Art attack

A show by two artists hits out at the injustices in society

September 20, 2013 06:26 pm | Updated June 02, 2016 01:46 pm IST - KOCHI

FOR MP

FOR MP

The angst of the working class best defines the art works titled ‘Shades of Darkness’ on show at Buddha Gallery, Greenix village, in Fort Kochi.

The artists, Baiju Neendoor and Prasadkumar K.S. who are jointly hosting the show are alumni of Raja Ravi Varma College of Fine Arts, Mavelikara, and have more than a decade of experience as artists, exhibiting solo and group shows across the country. Both had recently exhibited in a collateral show during the Kochi Muzuris Biennale. Prasadkumar’s works are in mixed media. His paper collages are detailed, made adroitly from “magazine bits”. ‘Relics’ is a mosaic of paper cuttings that expounds the narrative of decadence. The artist uses text effectively in his works in oil. Though the language used is grammatically incorrect, devoid of élan of the speakers of fluent English it communicates directly. ‘What for should we recite the national anthem?’ asks Prasadkumar in text further voicing his torment by writing—‘Am I a dead man? Because I am incapable to react to injustice.’

The artist says that he looks at life from the eyes of the “lower class, the marginalised people”, and that such questions arise in the minds of the have-nots. Some of his other diatribes written along with images are ‘Emerging Kerala, Eternal Follies’, ‘Rascal Rules’, ‘Equal Justice-Joke’. The scathing texts convey the cumulative anger of the artist at the injustices that he witnesses in daily life. Some of the other subjects that the collages deal with are housing dreams of the poor, distortion of truth via history, shaping environment to suit the greed of man.

In a diptych (part of a series of three) Prasadkumar makes a wonderful comparison between a work by KCS Panicker, from the ‘Birds and Symbols’ series, and his current day image of a dog. “I am accepting Panicker’s interpretation and simultaneously rejecting some aspects of it,” says the artist who has explored art history too through his work. But if Prasadkumar has given some leeway to the other aspects of class divide, Baiju Neendoor has intensified his narrative with strikingly honest images. His story telling is direct and scathing. His canvas is large and dark. Black, brown, red, russet in broad, heavy strokes draw out the life changing situations that the poor face.

“Ï break the chocolate beauty,” he says adding that “nobody writes the history of the marginalised people.
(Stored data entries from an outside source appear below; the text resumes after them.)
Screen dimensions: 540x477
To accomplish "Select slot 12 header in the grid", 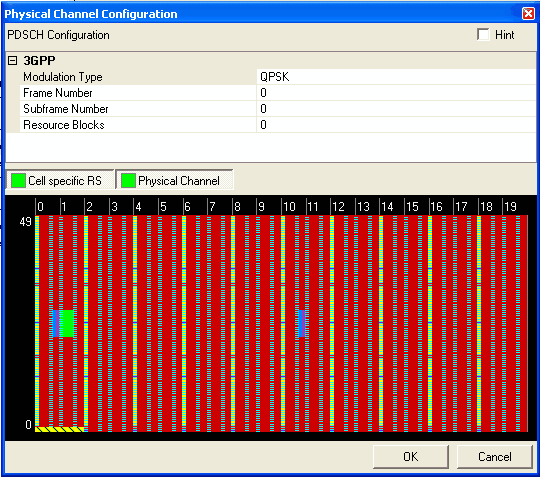I will pyautogui.click(x=339, y=207).
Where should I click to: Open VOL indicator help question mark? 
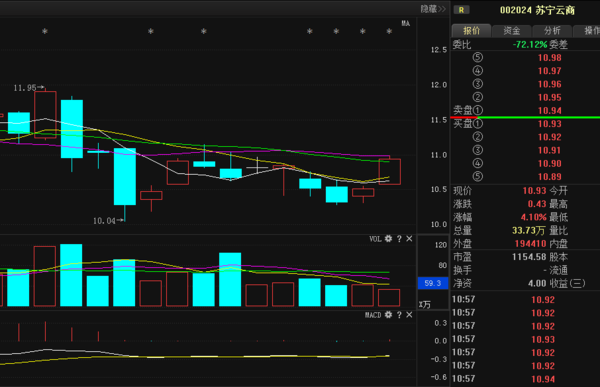pyautogui.click(x=399, y=239)
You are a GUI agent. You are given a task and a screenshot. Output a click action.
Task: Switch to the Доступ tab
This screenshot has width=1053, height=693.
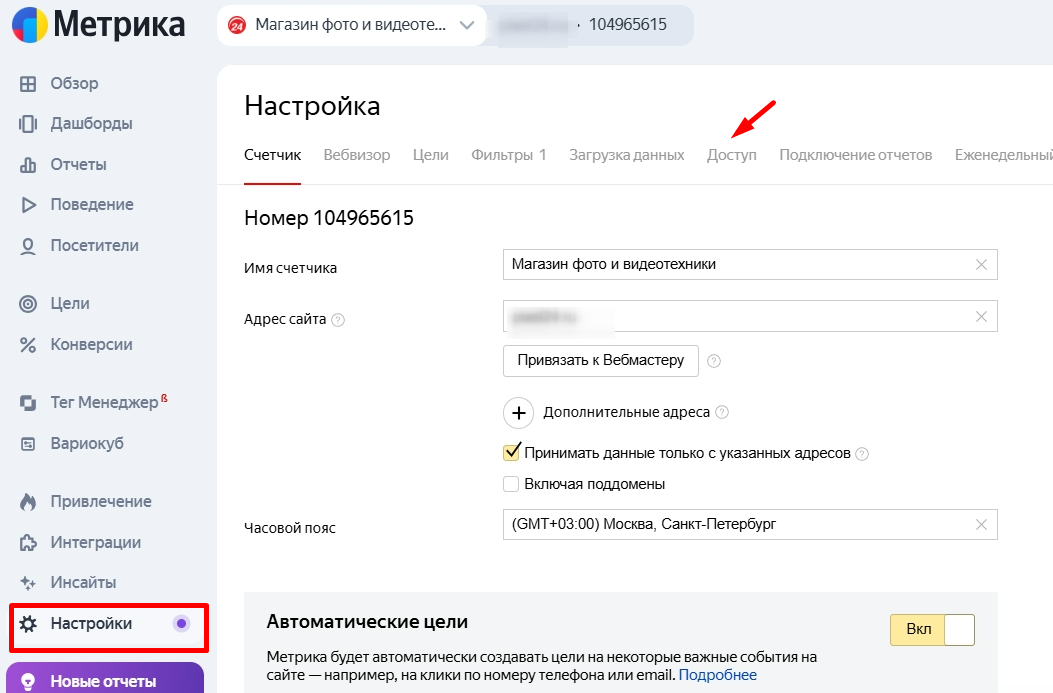click(x=732, y=155)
So we have to tell that in pictures.” Baiju too uses text to hit out, using strongly the four letter word to spit out his torment.

His smaller works are “scribbles” of the research that went into the large works about the chaos in the lives of the poor. These scribbles in black make interesting frames. The single gentle picture in the exhibition is of his friend, a mild face amidst the churning lives of the working class. The show is on till the end of September.